June 8, 2023
Dear Neighbor,
I didn’t get the whole Pride thing at first. I always opposed discrimination against people based on their sexual orientation, who they love, what they do in their bedrooms, what they wear, whether they take hormones, whether they have surgery. And I always thought it was absurd for the government to restrict marriage to only heterosexual couples.
Live and let live, right? As long as you’re not hurting anyone.
But I was naive. I haven’t experienced the discrimination myself. I didn’t understand the value of public displays like pride parades.
When Annapolis Pride organized its first parade in 2019, I didn’t attend. I believe I had a scheduling conflict, but I was also conflicted. A part of me wanted to be there to support people who I knew were under attack, but another part of me questioned the image I’d be conveying to older, more socially conservative voters whose votes I’d need in the next election.

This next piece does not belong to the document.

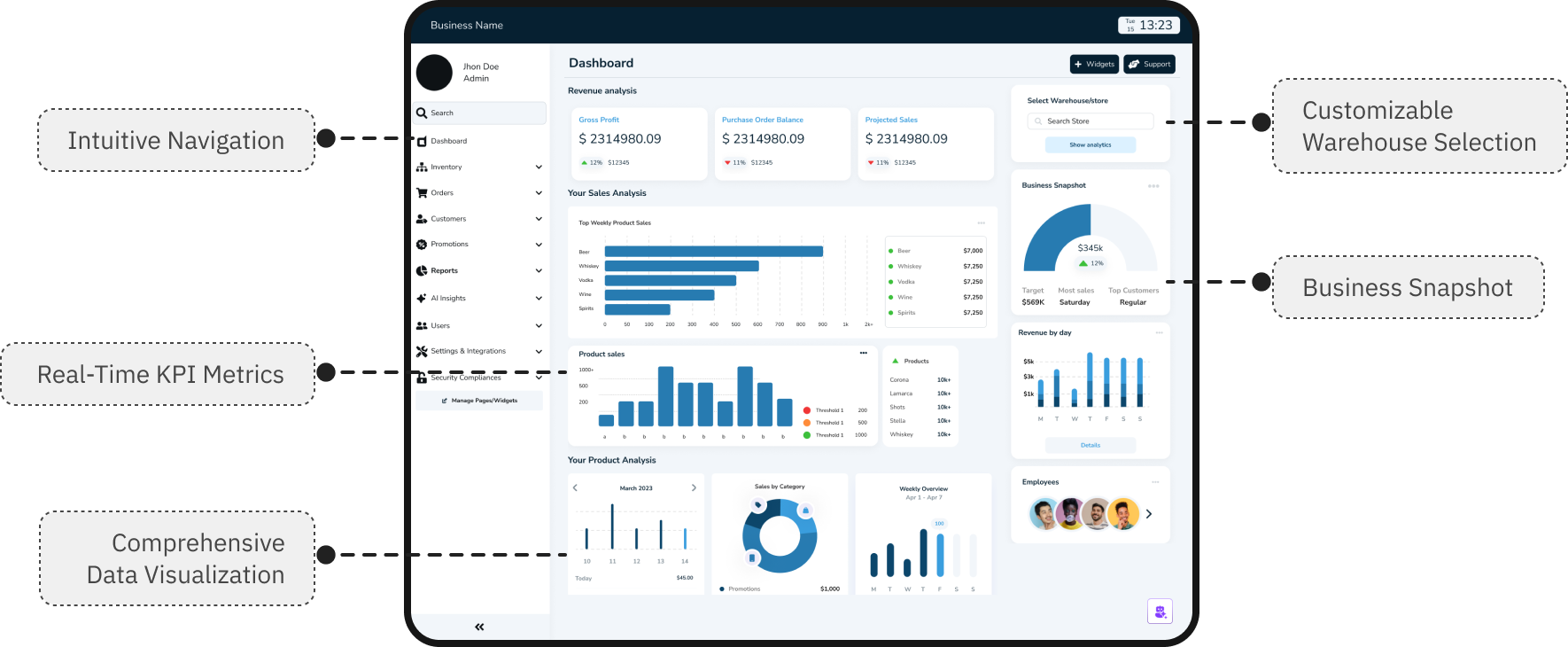Click the Inventory sidebar icon

tap(422, 168)
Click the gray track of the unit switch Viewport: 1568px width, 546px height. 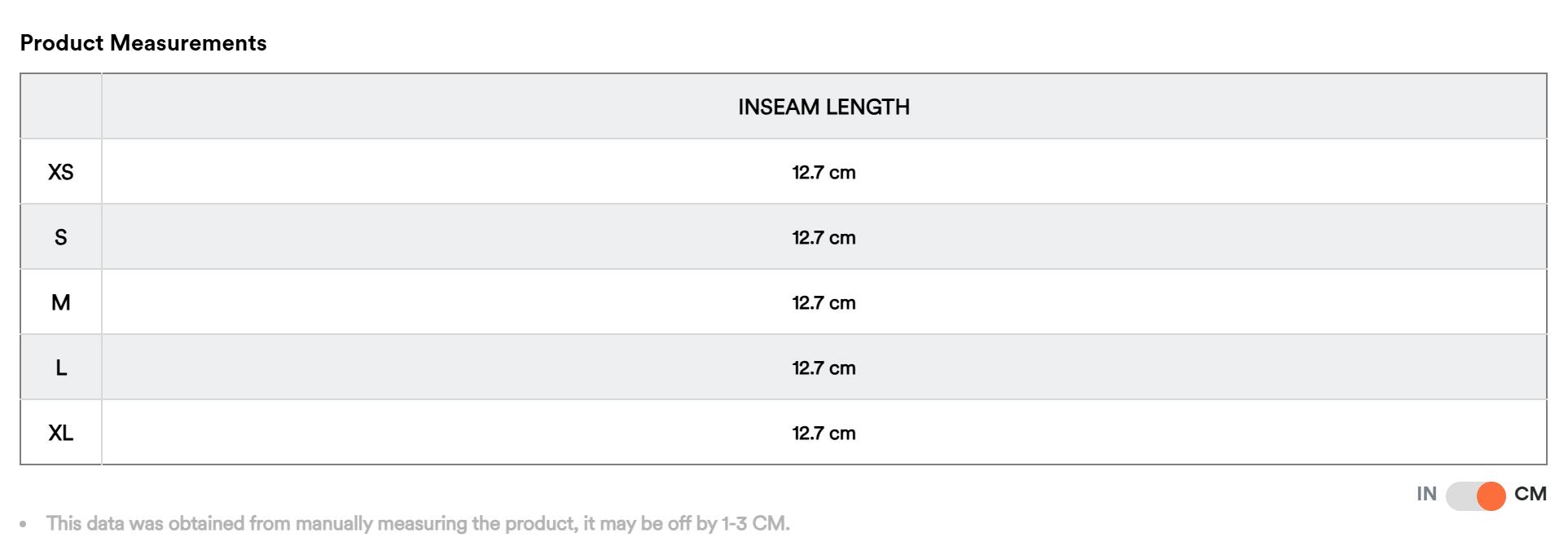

By 2022, when the parade returned after COVID, my thinking had evolved. I’d started to understand the movement. I’d gotten to know some of the Annapolis Pride organizers. I’d seen what they were up against, and how carefully they planned their responses. And I’d discovered that pushing back against political wedges, the kind politicians drive between people when they smell distrust and fear, is the essence of leadership.

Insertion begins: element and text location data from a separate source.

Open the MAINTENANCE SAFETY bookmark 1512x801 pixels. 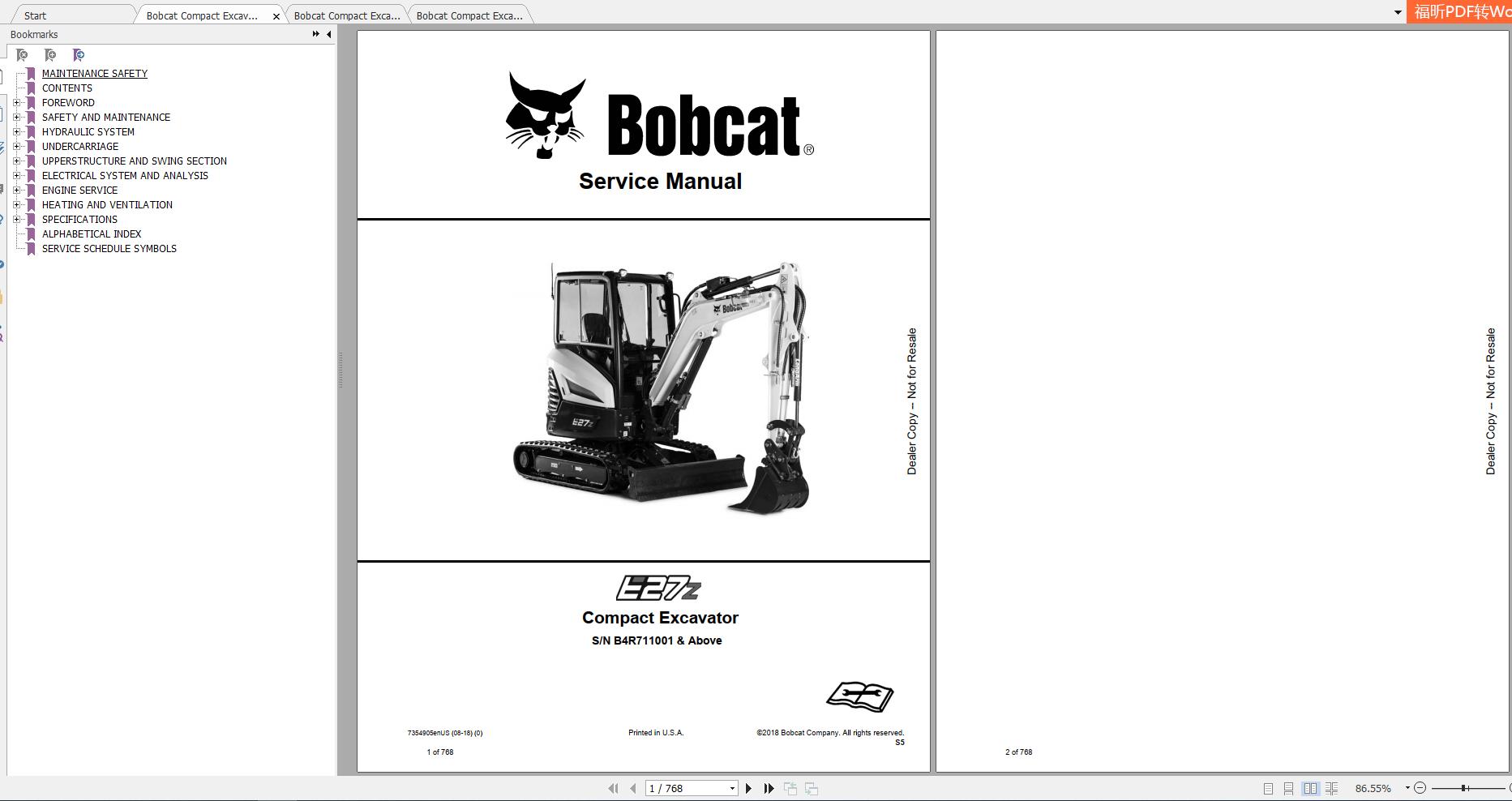coord(94,73)
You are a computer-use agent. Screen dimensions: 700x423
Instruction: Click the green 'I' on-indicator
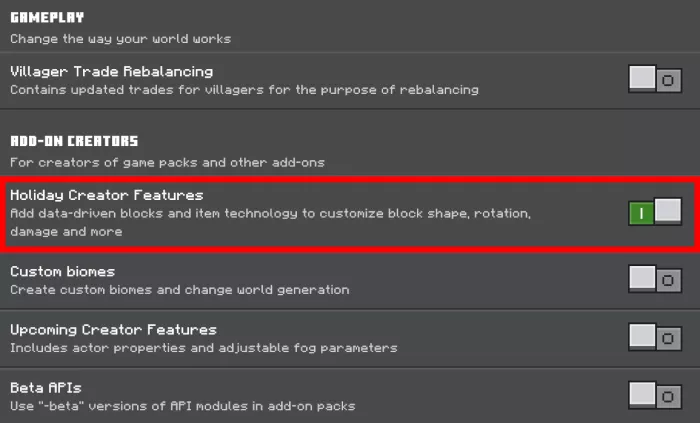(x=641, y=212)
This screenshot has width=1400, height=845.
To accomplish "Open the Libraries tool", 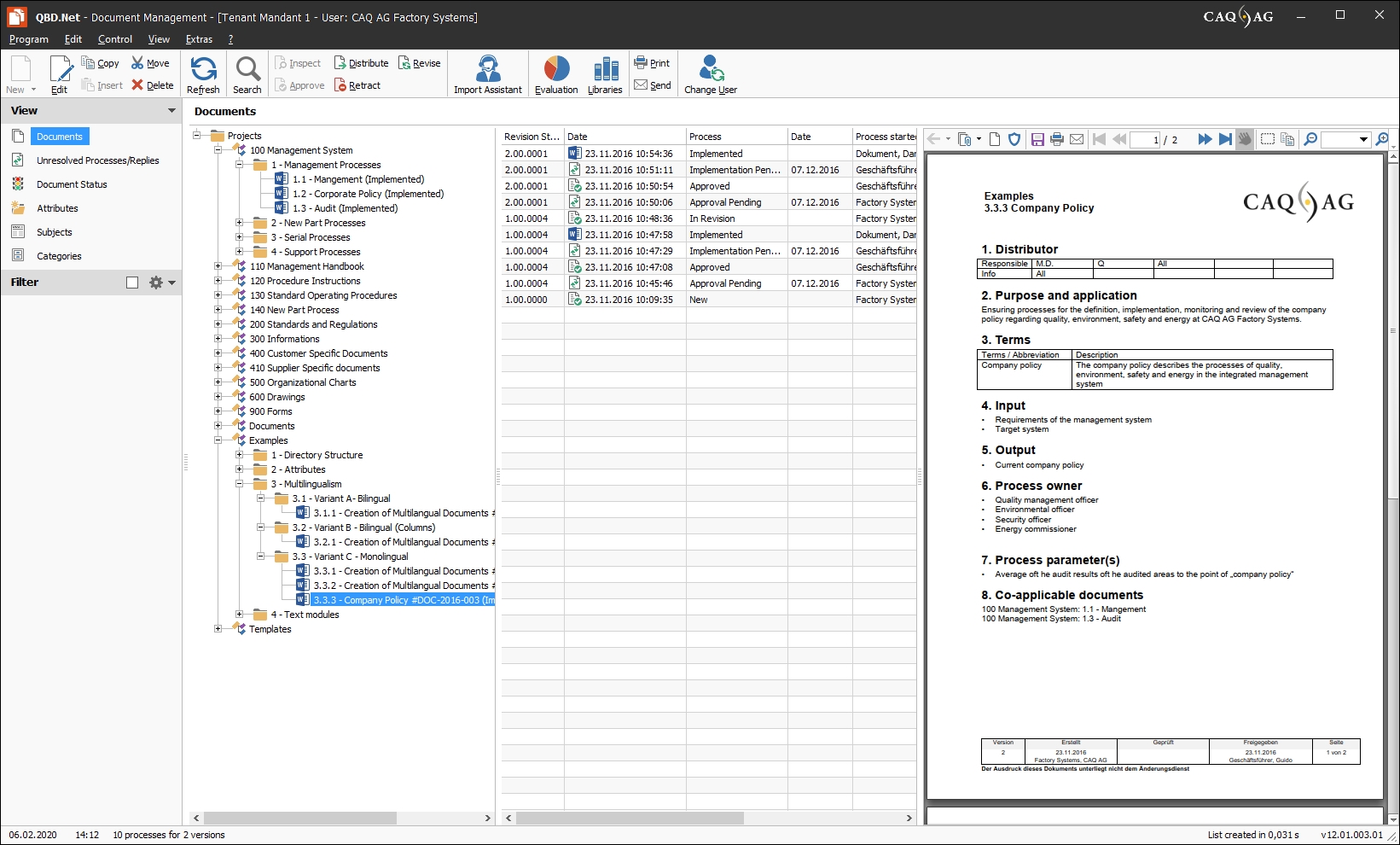I will (x=605, y=70).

So I marched. My office marched. Our police department, health department, firefighters, library staff, and lots of other county employees marched. We marched with faith organizations, businesses, and educational institutions.

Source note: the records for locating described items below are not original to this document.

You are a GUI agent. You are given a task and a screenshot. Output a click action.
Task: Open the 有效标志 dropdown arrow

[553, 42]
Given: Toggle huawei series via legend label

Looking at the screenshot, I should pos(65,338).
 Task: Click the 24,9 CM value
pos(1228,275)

There were thousands and thousands and thousands of people lined up on the streets of Annapolis singing, dancing, and expressing love, solidarity, community, and a bit of defiance.
I was not embarrassed to be there. I grabbed a huge pride flag and started running circles around our float as the crowds roared their approval. I used a photo of that spectacle as the banner on my campaign Facebook page for months after.
The experience was so uplifting that I returned on Saturday, for Annapolis Pride Parade and Festival 2023. It was a repeat performance with even more participation, and I spoke to the crowd on the stage at the conclusion of the parade. I said some things about love overcoming fear and thanked everyone for making that happen, but I left some things out.
I believe that the fundamental challenge facing humanity is overcoming fear of one another and learning to embrace one another. It sounds cliche, because it gets said by every religion, every philosopher, and every political movement in one way or another. But we keep letting ourselves slide into the cracks, the cracks of fear and distrust. Leaders seeking to gain or hold power drive wedges into those cracks, opening them wider for us to fall further.
The brave people of Annapolis Pride, just like the brave people of America’s civil rights movement and other movements for justice, are responding to their neighbors’ fear with love. They are inviting us to march with them, to celebrate with them, to party with them. And it’s working.
That’s the part I didn’t get before. I didn’t understand the healing power of a Pride parade. I didn’t understand how good it felt, not just for people who identify as gay, lesbian, bisexual, transgender, or queer to be seen and accepted for who they are, but also how healing it is for the rest of us to celebrate with them.
The celebration is like a coming of age for humanity. It’s a celebration that we have finally arrived at a place where it’s simply our humanity that we celebrate. That regardless of how we choose to live and love, what we look like, or where we’re from, we are celebratory, loving human beings, and just like all the fairy tales say, love wins.
Join us next year. There’s nothing to fear. You’ll be grinning from ear to ear.